The software on these devices performs life-sustaining functions such as cardiac pacing and defibrillation, drug delivery, and insulin administration. It is also responsible for monitoring, recording and storing private patient information, communicating wirelessly with other computers, and responding to changes in doctors’ orders.

The Food and Drug Administration (FDA) is responsible for evaluating the risks of new devices and monitoring the safety and efficacy of those currently on market. However, the agency is unlikely to scrutinize the software operating on devices during any phase of the regulatory process unless a model that has already been surgically implanted repeatedly malfunctions or is recalled.
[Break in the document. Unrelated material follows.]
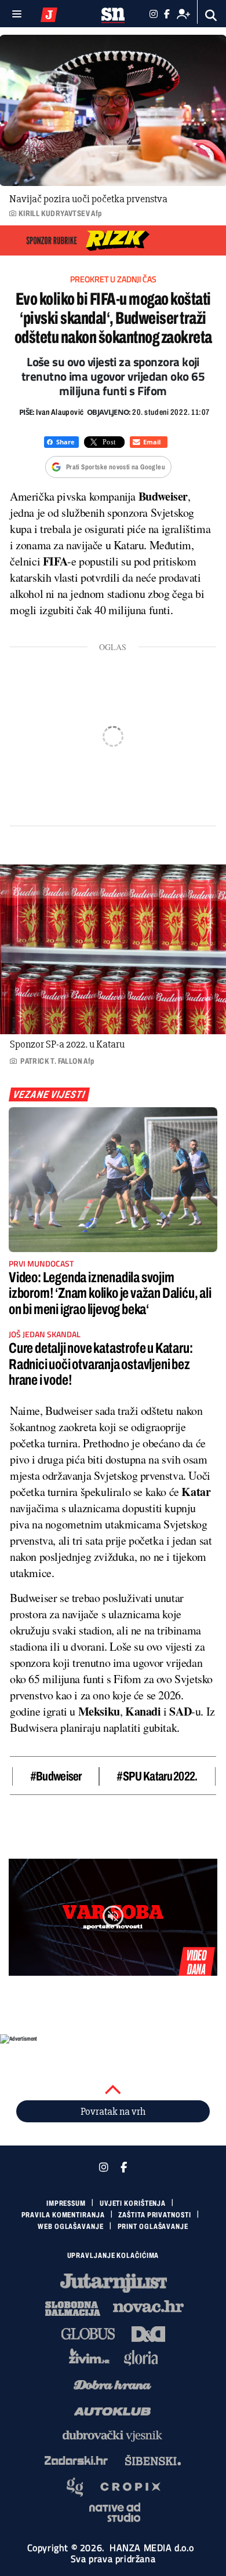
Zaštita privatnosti (154, 2215)
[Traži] (211, 15)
The FDA has issued 23 recalls of defective devices during the first half of 2010, all of which are categorized as “Class I,” meaning there is “reasonable probability that use of these products will cause serious adverse health consequences or death.” At least six of the recalls were likely caused by software defects.¹ Physio-Control, Inc., a wholly owned subsidiary of Medtronic and the manufacturer of one defibrillator that was probably recalled due to software-related failures, admitted in a press release that it had received reports of similar failures from patients “over the eight year life of the product,” including one “unconfirmed adverse patient event.”²

Despite the crucial importance of these devices and the absence of comprehensive federal oversight, medical device software is considered the exclusive property of its manufacturers, meaning neither patients nor their doctors are permitted to access their IMD’s source code or test its security.³

In 2008, the Supreme Court of the United States’ ruling in Riegel v. Medtronic, Inc. made people with IMDs even more vulnerable to negligence on the part of device manufacturers.⁴ Following a wave of high-profile recalls of defective IMDs in 2005, the Court’s decision prohibited patients harmed by defects in FDA-approved devices from seeking damages against manufacturers in state court and eliminated the only consumer safeguard protecting patients from potentially fatal IMD malfunctions: product liability lawsuits. Prevented from recovering compensation from IMD-manufacturers for injuries, lost wages, or health expenses in the wake of device failures, people with chronic medical conditions are now faced with a stark choice: trust manufacturers entirely or risk their lives by opting against life-saving treatment.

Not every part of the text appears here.